• _Assignment_
All of the entries must be reproduced exactly, with no images carried over.

Pixel coordinate grounding data
_ _ _ _

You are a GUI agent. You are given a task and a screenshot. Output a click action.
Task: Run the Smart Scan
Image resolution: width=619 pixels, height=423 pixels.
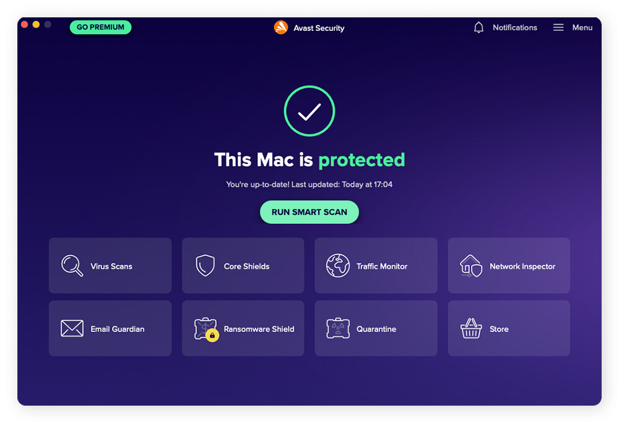click(x=309, y=212)
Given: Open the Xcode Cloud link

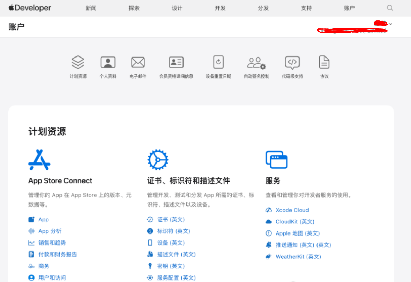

_ _ _ _

• _Solution_
You are a GUI agent. You are given a task and a screenshot. Output a click action.
Task: Run the Smart Scan
Image resolution: width=619 pixels, height=423 pixels.
click(x=309, y=212)
Given: Open the Xcode Cloud link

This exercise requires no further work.